There were a tense few hours yesterday evening. The pound had fallen, things were looking shaky, the left were exultant on social media. It was a tense few hours until the exit poll came out; as soon as it did, I went to bed. Rising early it was like waking up to snowfall, and in the past hour and a half or so the live count cameras have been a delight -

Out go Soubry. Grieve. Swinson. Pidcock. Ummuna. Williamson. Wollaston. Lee. Gyimah. Dent Coad. They just keep coming. Corbyn petulant and whiny blaming everyone but himself; I think the comrades will defenestrate him by the end of next week. A couple of Labourites lost that I'd rather had stayed; Caroline Flint and Luciana Berger, whom I would dearly have loved to see as the next Labour leader.

Even better is watching the anger, shock and humiliation of the Remainers, who have now lost their last chance of blocking Brexit, all those prattish actors now feeling very sheepish, the Luvvie's Vote campaigners wondering who will feed them now, the has-beens.
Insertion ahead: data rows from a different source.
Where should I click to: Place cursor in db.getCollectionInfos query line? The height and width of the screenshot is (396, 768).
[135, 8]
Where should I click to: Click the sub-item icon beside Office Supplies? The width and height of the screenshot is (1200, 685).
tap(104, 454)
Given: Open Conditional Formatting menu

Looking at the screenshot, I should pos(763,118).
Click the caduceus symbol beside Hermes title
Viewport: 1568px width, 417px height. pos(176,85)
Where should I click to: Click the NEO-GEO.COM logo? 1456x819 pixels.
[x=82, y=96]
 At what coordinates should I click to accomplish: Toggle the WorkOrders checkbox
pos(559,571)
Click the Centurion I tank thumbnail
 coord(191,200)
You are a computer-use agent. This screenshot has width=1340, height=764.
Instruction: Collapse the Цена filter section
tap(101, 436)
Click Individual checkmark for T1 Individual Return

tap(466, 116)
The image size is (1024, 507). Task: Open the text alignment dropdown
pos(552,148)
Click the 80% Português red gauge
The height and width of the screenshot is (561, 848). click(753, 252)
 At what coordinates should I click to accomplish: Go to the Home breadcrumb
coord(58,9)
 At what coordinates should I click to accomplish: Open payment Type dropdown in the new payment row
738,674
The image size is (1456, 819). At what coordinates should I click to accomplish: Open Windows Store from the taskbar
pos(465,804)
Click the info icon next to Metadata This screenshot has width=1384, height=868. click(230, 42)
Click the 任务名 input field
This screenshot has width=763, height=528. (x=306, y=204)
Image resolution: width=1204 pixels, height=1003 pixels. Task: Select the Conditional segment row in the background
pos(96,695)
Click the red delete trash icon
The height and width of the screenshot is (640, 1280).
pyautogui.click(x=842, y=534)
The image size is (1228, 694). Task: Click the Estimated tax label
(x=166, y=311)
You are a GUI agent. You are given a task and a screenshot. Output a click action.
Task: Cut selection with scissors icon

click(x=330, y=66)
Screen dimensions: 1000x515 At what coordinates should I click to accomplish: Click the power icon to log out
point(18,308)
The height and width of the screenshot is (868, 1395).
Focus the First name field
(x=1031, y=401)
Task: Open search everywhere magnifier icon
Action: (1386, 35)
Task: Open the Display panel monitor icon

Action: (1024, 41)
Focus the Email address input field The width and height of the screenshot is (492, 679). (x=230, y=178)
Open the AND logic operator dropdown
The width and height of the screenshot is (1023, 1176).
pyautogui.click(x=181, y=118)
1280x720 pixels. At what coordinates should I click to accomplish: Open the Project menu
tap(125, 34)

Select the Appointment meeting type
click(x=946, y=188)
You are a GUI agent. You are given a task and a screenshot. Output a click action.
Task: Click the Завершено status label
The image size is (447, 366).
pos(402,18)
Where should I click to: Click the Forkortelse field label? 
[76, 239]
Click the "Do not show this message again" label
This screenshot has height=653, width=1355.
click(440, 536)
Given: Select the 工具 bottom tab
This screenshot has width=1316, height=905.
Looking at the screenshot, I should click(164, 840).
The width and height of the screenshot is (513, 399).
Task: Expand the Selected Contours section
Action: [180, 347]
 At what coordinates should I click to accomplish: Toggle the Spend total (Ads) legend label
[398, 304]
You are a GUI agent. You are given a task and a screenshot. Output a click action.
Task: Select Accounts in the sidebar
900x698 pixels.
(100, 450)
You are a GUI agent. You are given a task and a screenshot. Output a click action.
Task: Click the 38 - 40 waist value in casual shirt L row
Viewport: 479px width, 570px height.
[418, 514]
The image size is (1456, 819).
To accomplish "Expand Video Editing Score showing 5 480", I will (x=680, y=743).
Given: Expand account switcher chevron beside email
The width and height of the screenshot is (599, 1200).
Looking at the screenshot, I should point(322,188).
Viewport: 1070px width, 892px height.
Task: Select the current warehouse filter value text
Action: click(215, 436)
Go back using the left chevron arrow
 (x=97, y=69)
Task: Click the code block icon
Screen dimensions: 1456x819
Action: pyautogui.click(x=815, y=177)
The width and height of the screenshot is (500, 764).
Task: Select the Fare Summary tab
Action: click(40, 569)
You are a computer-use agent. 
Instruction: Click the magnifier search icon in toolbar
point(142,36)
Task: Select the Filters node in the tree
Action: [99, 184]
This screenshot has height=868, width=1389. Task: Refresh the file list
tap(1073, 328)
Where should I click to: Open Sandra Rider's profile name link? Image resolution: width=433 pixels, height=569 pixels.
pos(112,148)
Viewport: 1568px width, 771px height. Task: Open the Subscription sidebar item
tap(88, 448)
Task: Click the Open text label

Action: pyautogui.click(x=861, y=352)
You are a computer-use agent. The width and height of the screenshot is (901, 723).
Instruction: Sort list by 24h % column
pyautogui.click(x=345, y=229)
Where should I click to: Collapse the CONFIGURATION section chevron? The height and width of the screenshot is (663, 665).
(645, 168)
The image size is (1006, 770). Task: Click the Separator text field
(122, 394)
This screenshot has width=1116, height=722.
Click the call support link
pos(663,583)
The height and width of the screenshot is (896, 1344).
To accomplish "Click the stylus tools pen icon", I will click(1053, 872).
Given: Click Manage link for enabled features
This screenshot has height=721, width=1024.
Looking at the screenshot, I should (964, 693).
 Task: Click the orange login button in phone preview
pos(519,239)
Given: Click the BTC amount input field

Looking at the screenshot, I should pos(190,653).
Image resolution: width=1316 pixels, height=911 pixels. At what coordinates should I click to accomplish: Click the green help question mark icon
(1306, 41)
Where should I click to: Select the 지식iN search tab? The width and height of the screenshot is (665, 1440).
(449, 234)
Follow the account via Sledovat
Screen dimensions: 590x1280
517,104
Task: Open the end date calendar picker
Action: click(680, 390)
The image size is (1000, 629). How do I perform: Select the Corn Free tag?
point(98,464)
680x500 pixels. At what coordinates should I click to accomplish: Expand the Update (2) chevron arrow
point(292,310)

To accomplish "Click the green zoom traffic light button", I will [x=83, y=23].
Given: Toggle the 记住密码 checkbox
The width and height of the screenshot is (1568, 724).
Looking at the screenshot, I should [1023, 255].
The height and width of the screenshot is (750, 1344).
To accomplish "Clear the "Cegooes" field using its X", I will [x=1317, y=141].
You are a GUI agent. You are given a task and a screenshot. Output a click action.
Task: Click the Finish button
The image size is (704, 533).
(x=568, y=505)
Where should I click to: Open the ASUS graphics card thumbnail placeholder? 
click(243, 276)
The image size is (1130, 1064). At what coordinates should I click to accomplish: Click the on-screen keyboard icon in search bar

They're yet to show us the devastated faces of Blair, Major, Heseltine and the like but that's something to savour later over the smoked salmon and Cava. The TV faces look as shattered as they did in June 2016; Bercow a picture of slumped misery, Guardianistas numb with shock and grief. They believed their own propaganda.

What the fuck did they all think? That 17.4m of us would just say "Oh, OK, let's forget it then"?

The election is won. That hurdle is over. The future begins.

Oh yes. As a footnote, This. Thanks for nothing Nigel.

Update
======
Referenced in the comments re the SNP seats



56 comments:

Anonymous said...

Spot on Radders.

DiscoveredJoys said...

Went to bed after exit poll and first few results. Got up at 04:30 and watched until majority achieved. Smile on my face at all the Remainers who were judged and found wanting. Deeply thankful that Labour has done so badly... will there be "lessons learned" or will it be everybody else's fault?

DeeDee99 said...

Now we get to see if the "new" Conservative Party can be trusted any more than the old one, to deliver something approaching a real Brexit. Personally, I have my doubts.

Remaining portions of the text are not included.